*Requirement*
The copy you give must match the lines from the top of the data through the line containing "Task: Click the 13% statistic number" exactly, and it must hold no pictures.

*Material provided*
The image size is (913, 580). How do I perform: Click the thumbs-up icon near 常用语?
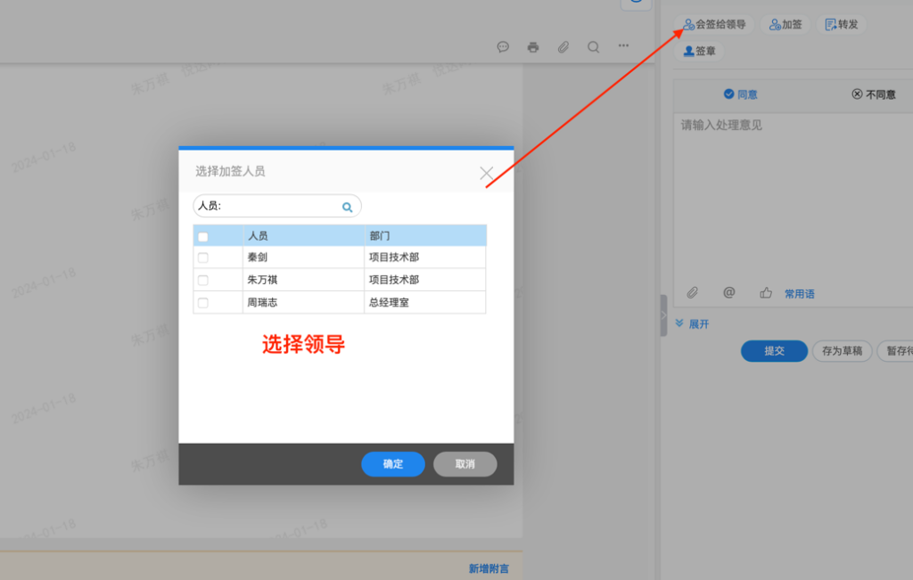[765, 291]
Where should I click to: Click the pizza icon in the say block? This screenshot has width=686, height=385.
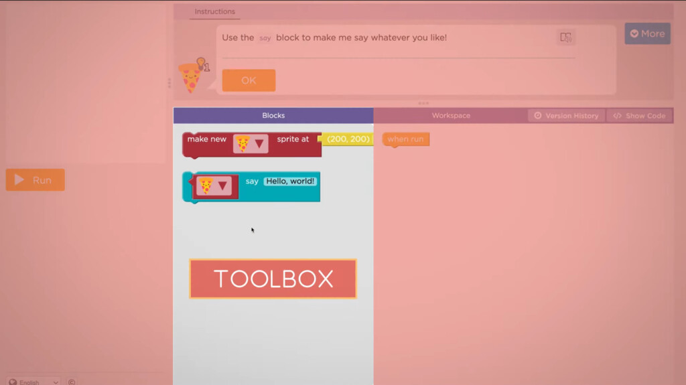tap(206, 186)
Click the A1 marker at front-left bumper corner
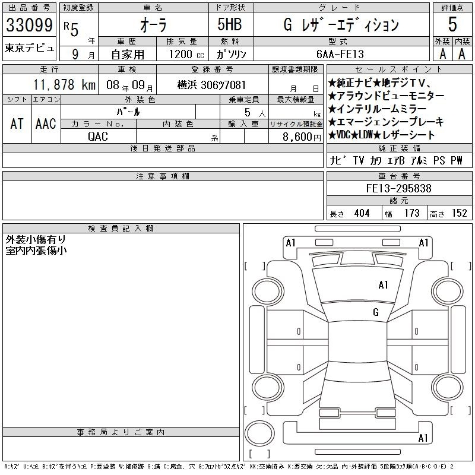 coord(290,243)
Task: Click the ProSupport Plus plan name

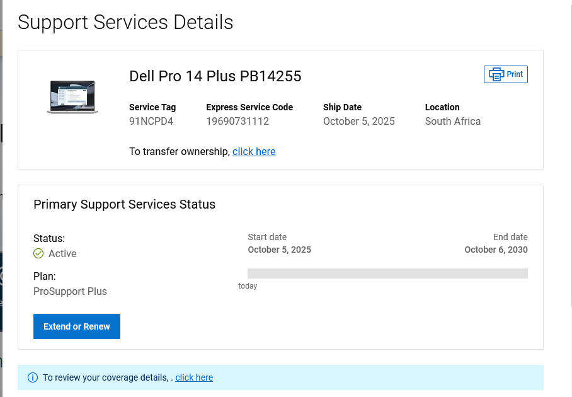Action: click(x=70, y=291)
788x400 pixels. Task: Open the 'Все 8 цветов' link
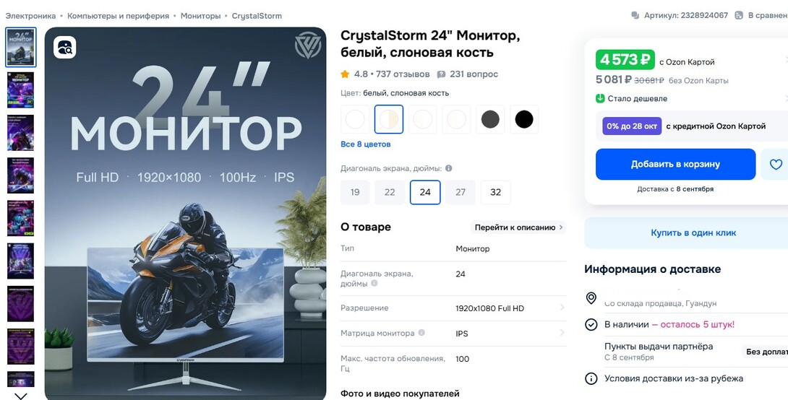click(365, 144)
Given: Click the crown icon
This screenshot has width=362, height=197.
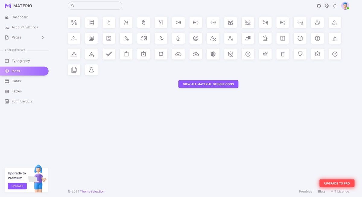Looking at the screenshot, I should tap(265, 54).
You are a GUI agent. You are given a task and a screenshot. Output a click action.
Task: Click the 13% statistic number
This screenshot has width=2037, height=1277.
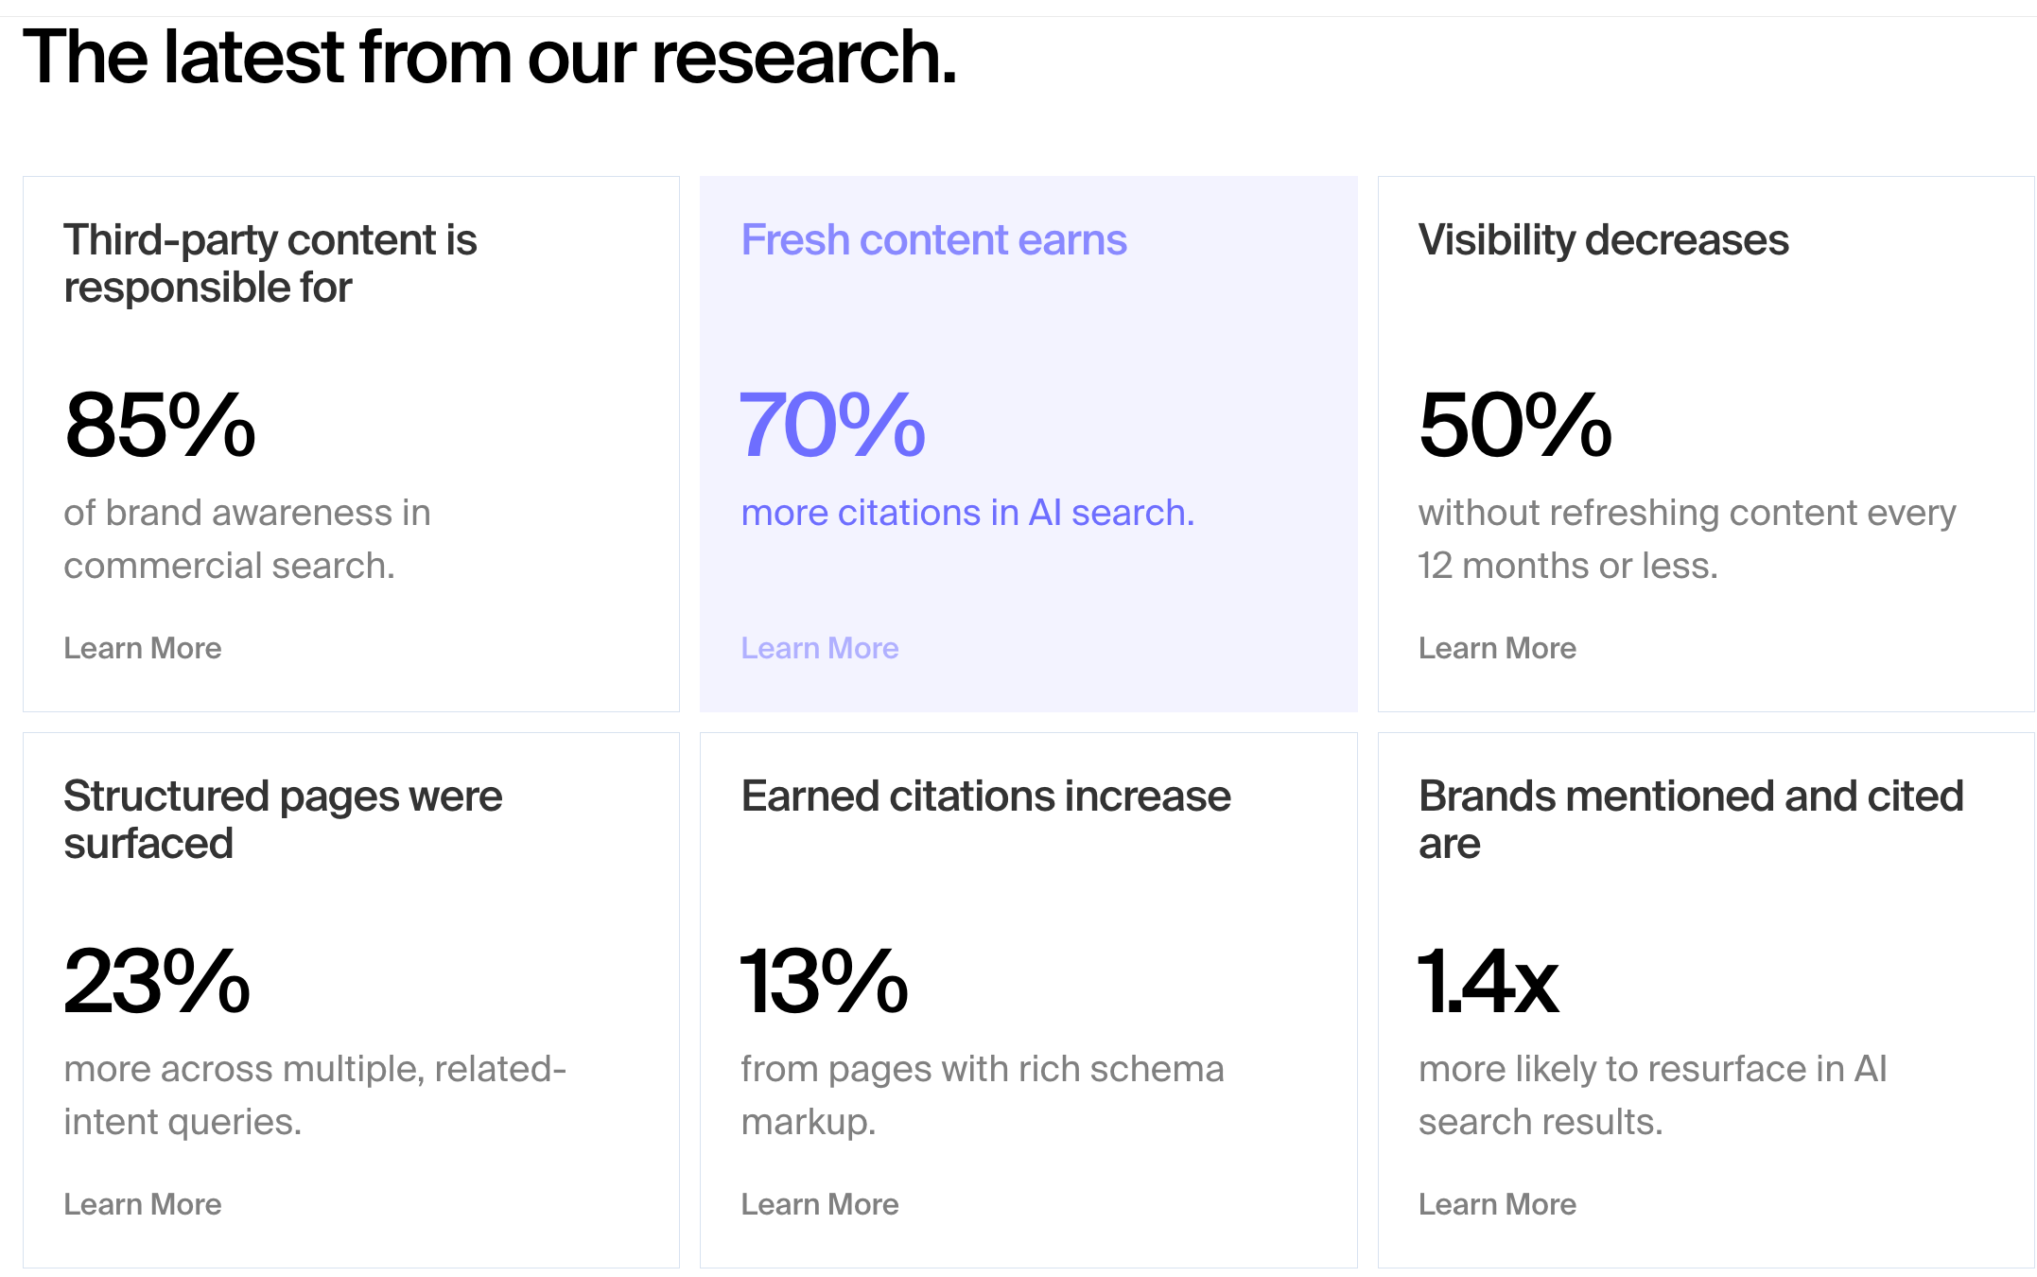(x=824, y=982)
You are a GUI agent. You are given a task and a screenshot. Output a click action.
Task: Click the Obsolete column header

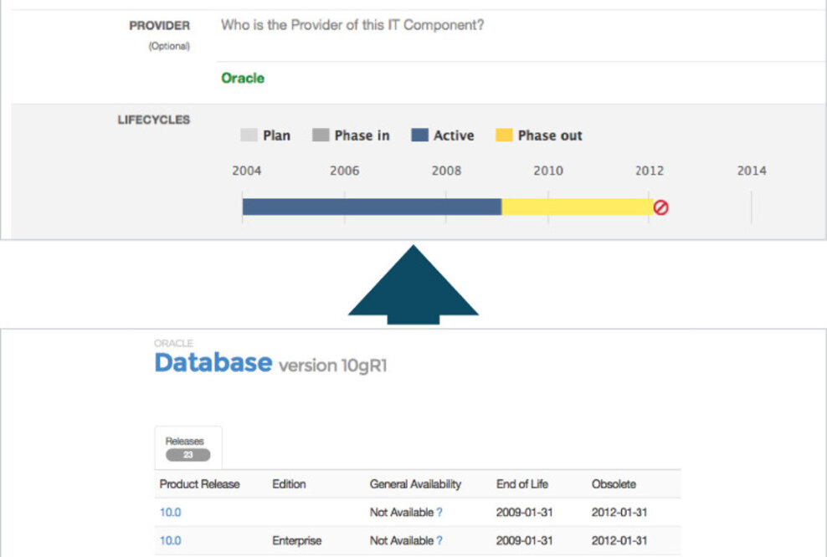pyautogui.click(x=614, y=484)
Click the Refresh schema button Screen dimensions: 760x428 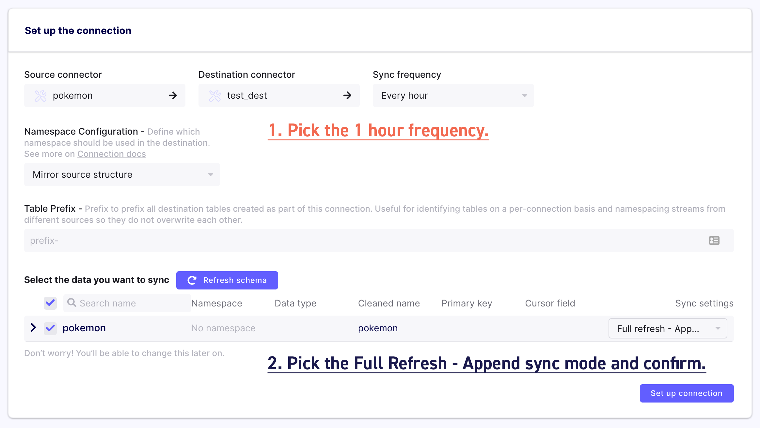click(x=227, y=280)
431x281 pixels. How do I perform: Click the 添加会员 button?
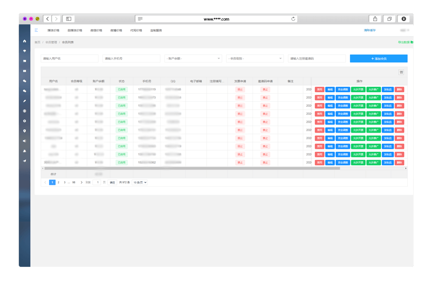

*Answer to this task*
The image size is (913, 580). How do I perform: Click the thumbs-up icon near 常用语?
[765, 291]
Where should I click to: Click the pizza icon in the say block? This screenshot has width=686, height=385.
tap(206, 186)
Click the A1 marker at front-left bumper corner
 coord(290,243)
Task: Click the ProSupport Plus plan name

Action: click(x=70, y=291)
788x400 pixels. Task: Open the 'Все 8 цветов' link
click(365, 144)
Given: Click the crown icon
This screenshot has width=362, height=197.
Looking at the screenshot, I should tap(265, 54).
You are a GUI agent. You are given a task and a screenshot. Output a click action.
Task: Click the 13% statistic number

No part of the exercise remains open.